Begin GIVEN RECORDS

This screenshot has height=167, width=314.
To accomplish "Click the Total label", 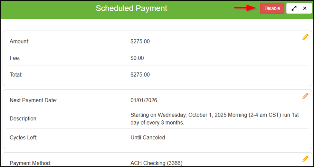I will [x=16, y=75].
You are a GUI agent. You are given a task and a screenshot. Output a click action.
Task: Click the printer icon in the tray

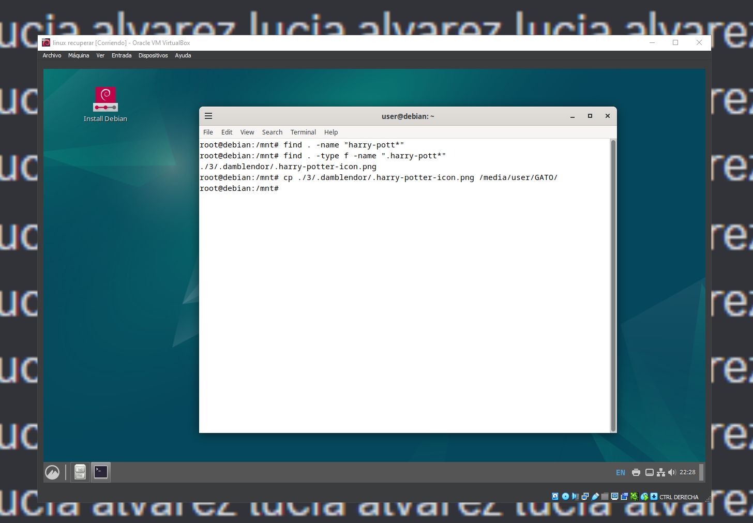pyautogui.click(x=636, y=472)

End GIVEN RECORDS

* WHAT TO DO: Arrange the lines of the entries as a JSON list of strings, one string per line, with blank lines and pictures omitted. Begin at the line that contains "You are a GUI" and stop at the end of the entries.

* SOLUTION:
[
  "You are a GUI agent. You are given a task and a screenshot. Output a click action.",
  "Task: Click the printer icon in the tray",
  "pyautogui.click(x=636, y=472)"
]